As a result of this, in order to search for small \(\epsilon\) satisfying condition \(\textbf{(1)}\), we can search for \(\epsilon\) satisfying the stronger condition that \(1 - \vert P \times S\vert \max_{p, s\in P\times S}\textrm{P}(\vert u_p(s; \mathscr{D}) - \hat{u}_p(s; X)\vert > \epsilon)\geq 1 - \delta\), or equivalently, that for all \(p, s\in P\times S\), it is the case that

\[\begin{equation*} P(\vert u_p(s; \mathscr{D}) - \hat{u}_p(s; X)\vert > \epsilon) \leq \frac{\delta}{\vert P\times S\vert}. \end{equation*}\]

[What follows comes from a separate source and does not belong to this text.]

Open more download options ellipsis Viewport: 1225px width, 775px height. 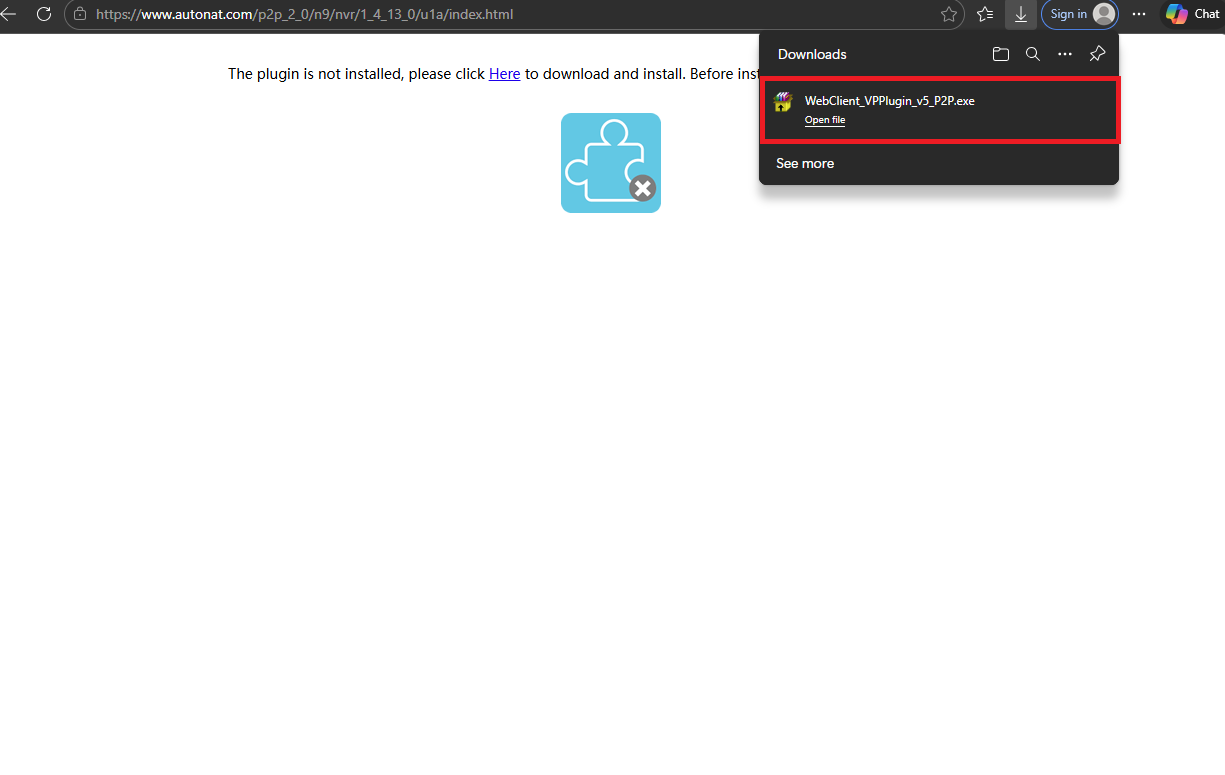[x=1064, y=54]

We will use Hoeffding’s Inequality to find \(\epsilon\) satisfying this new condition. In order to build up to Hoeffding’s Inequality, we will first prove some preliminary theorems. The following explanation of Hoeffding’s Inequality is based directly on lecture notes on Hoeffding’s Inequality by Dr. Clayton Scott from University of Michigan [3].

The first theorem we will look at is Markov’s Inequality. This theorem is taught in introductory statistics courses, but since the proof is so short, I will include it below.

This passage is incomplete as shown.